Upon completing the loop for part B (and part C when that is
added)
you will then make the substitution of any propagated expressions
(according
to the switch value substitute.). Here since the
input program unit is in SSA form, it is very easy to find out use-def
relationship. You could use the algorithm on page 74, class slide set
8. This algorithm is not based on SSA directly but it should not be
difficult for you to adapt it to SSA program. There is another
algorithm on Wolfe book , section 6.6. This algorithm is efficient but
a bit hard to understand. You could also
implement your project based on it if you are interested.
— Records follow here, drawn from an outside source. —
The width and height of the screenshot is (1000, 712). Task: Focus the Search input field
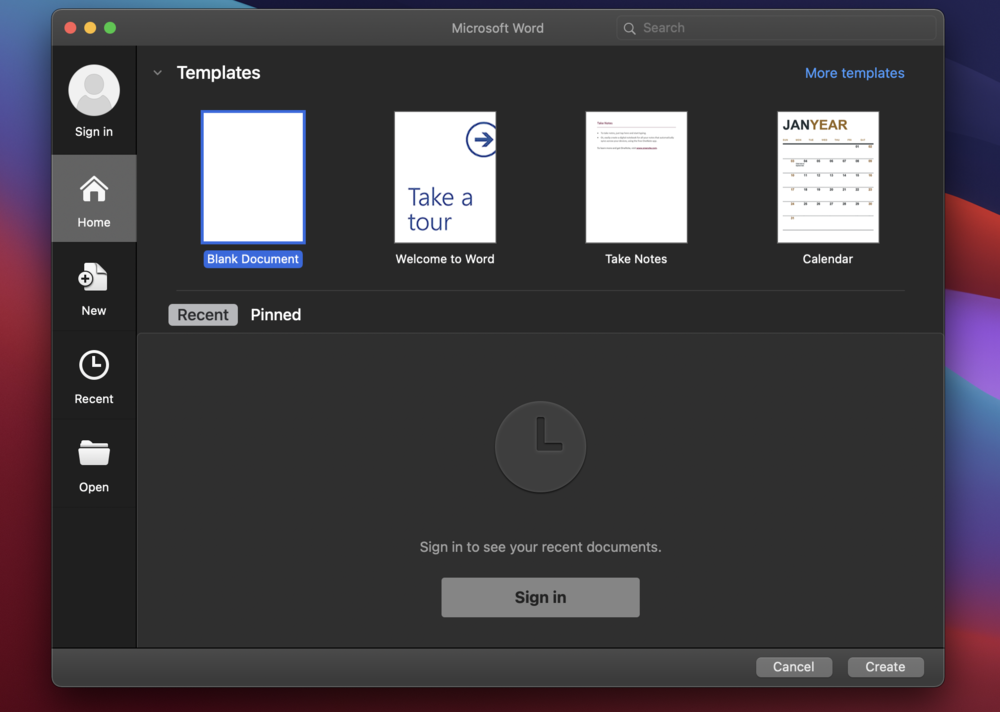point(780,29)
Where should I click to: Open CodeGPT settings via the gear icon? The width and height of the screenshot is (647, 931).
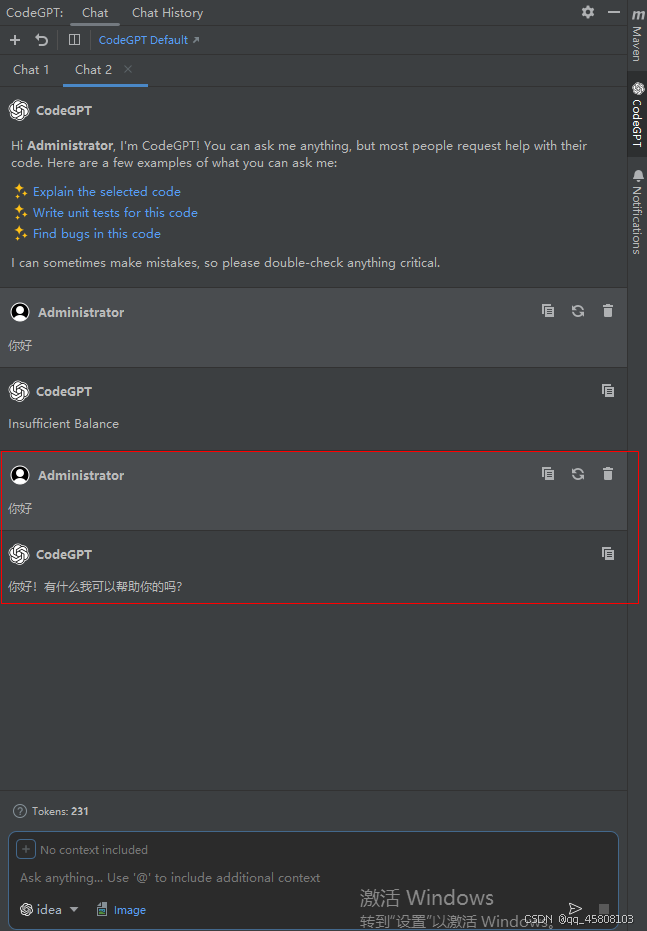click(589, 12)
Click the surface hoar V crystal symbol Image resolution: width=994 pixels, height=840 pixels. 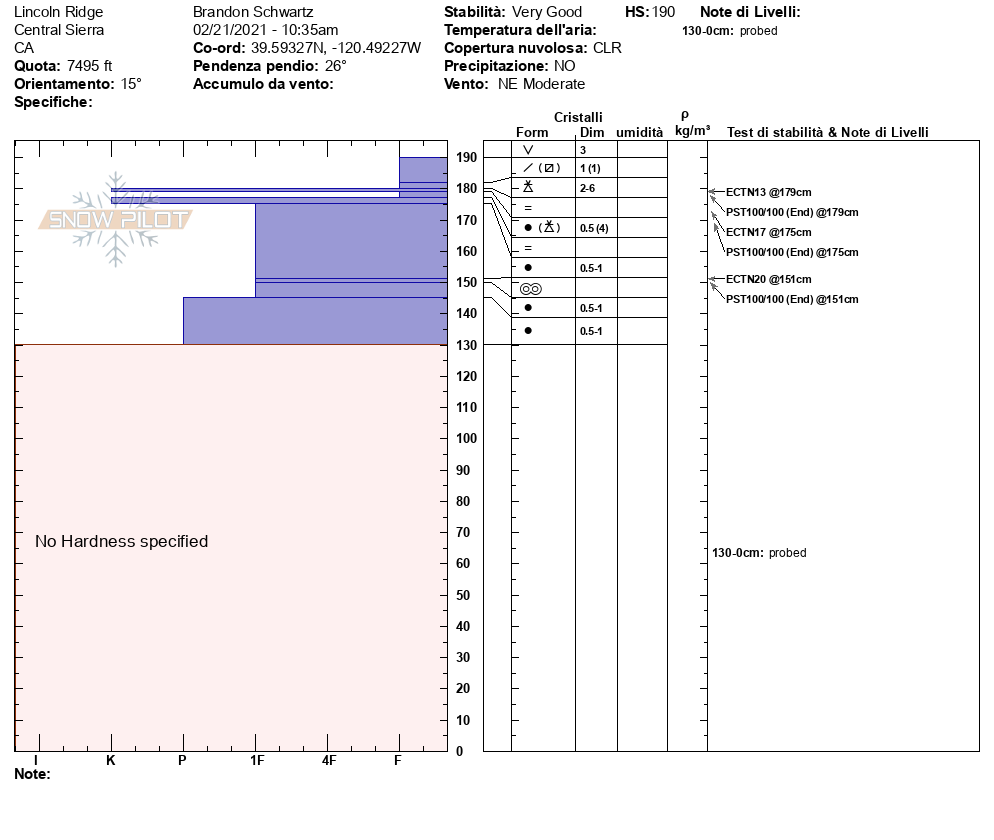(528, 149)
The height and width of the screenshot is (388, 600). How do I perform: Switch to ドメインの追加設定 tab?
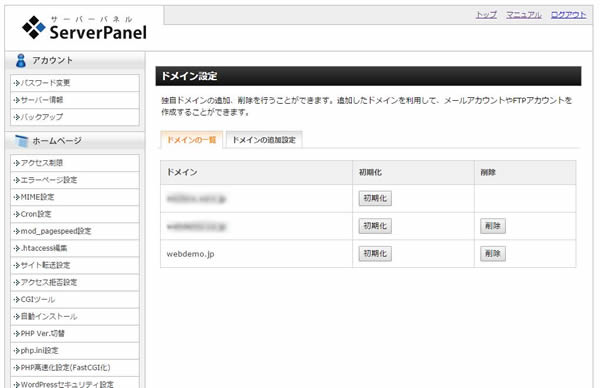click(264, 140)
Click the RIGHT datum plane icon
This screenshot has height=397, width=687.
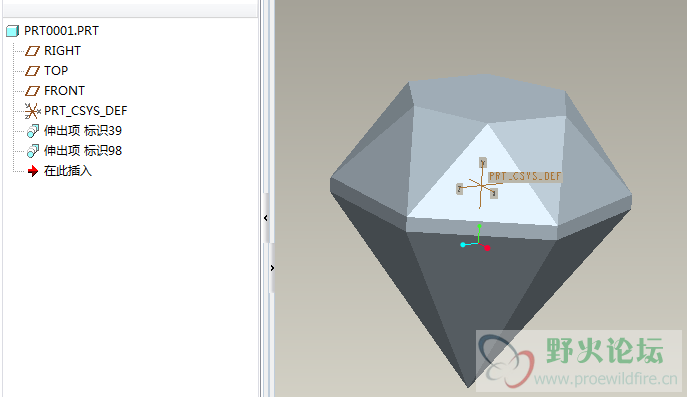tap(32, 51)
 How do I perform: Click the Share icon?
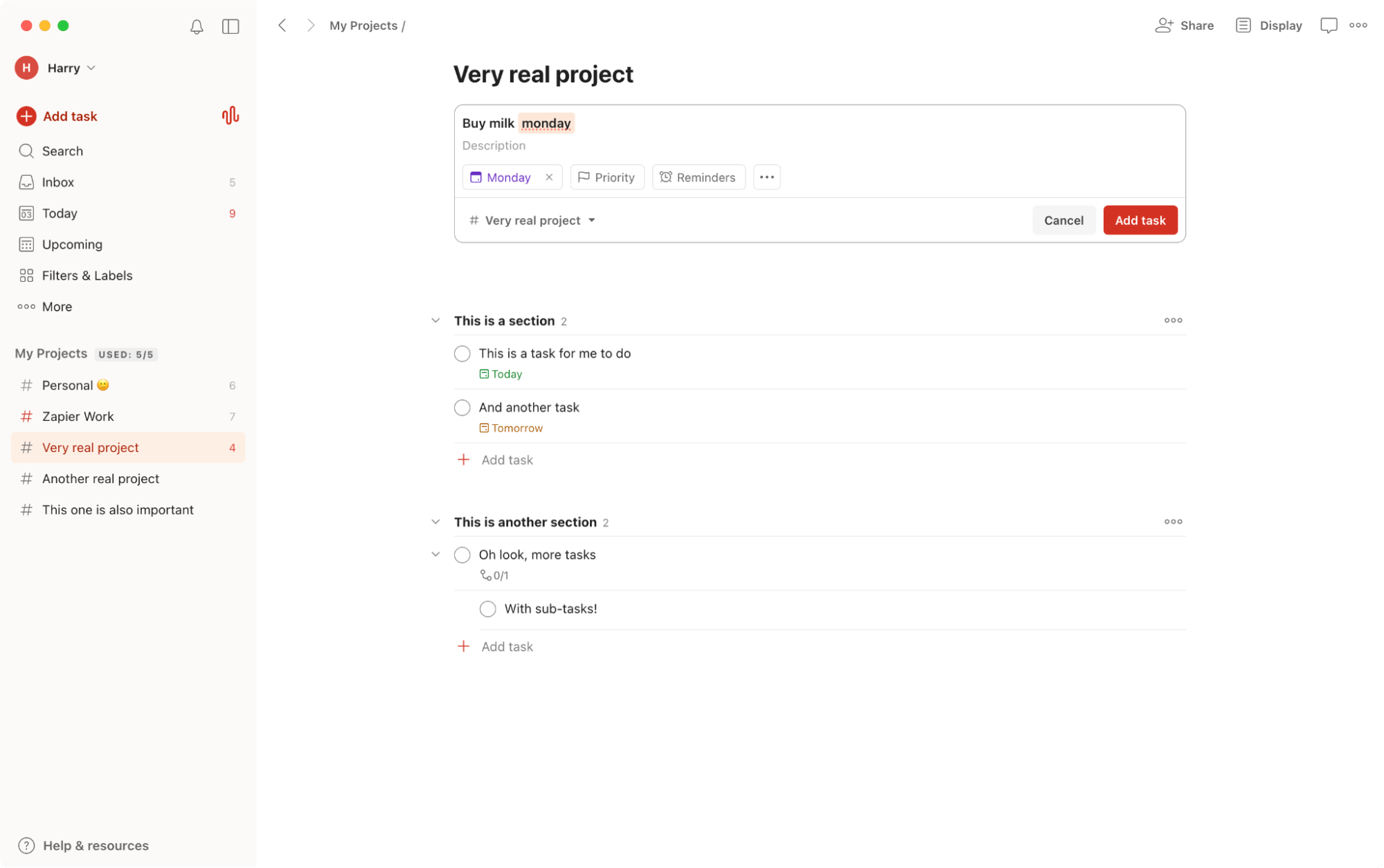click(1164, 25)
Part C : Deadcode elimination
You will then
evaluate
any conditional branches whose condition is resolved as constant. If
you
know an expression is going to be .TRUE. or .FALSE.
you
can deadcode any statements which will never be
reached. You can
deadcode assignment statements by simply removing them. Once this
is done, you will want to repeat part B. When the loop for part B
completes
(i.e. reaches a stable state) and no more code is changed by
deadcoding,
you can then complete the pass by substituting the expressions which
were
propagated into the actual statements.
It is highly recommended that you implement this function one
step at
a time, compiling and testing your latest addition to verify that your
additions are correct (see Examples.)
Compiling
You can re-compile your files from within the constant
directory
as long as you have compiled mini_polaris for once. In another word, there
is
already a mini_polaris generated.
If you have not compiled mini_polaris yet, change to your
work directory and type make
If you make some changes and want to recompile, just type make
at the constant directory. Or, if you want to do it from the top-level
makefile, you should
do
(suppose you are at the constant directory)
rm libconstprop_pkg.so.1
cd ~/minipolaris
make
Examples
Sample programs are provided in Samples
. In the proj-constant subdirectory, you will find a number of testcases
that focus on various problems. for this project there will be no solutions for now. You are required
to think what variables can be replaced with constants and what code can be removed.
Creating .tar.gz File
The files necessary for submission should be all source code (.cc
and .h) and the Makefiles in the directory cvdl/constant
in your personal work directory. To create the file proj-constant.tar.gz,
first clean out all non-relevant files from the constant
directory,
including any objects or libraries (i.e., any .o
files.) Then
change to your cvdl directory and then tar and
compress the files
as in the following example :
cd ~/minipolaris/cvdl/constant
rm *.o libconstprop_pkg.so.1
Then
# also, remove any additional files (test files, subdirectories, etc.) which
# you have added
cd ..
tar cf - constant | gzip > project4_UIN.tar.gz
Note:
If you also modify your bblock or gotos passes, please include the all
source files by doing like this: tar cf - constant bblock gotos | gzip
> project4_UIN.tar.gz
gzcat project4_UIN.tar.gz | tar tvf - # this will list the files for
verification
You need to log on csnet.cs.tamu.edu
and turn in project4_UIN.tar.gz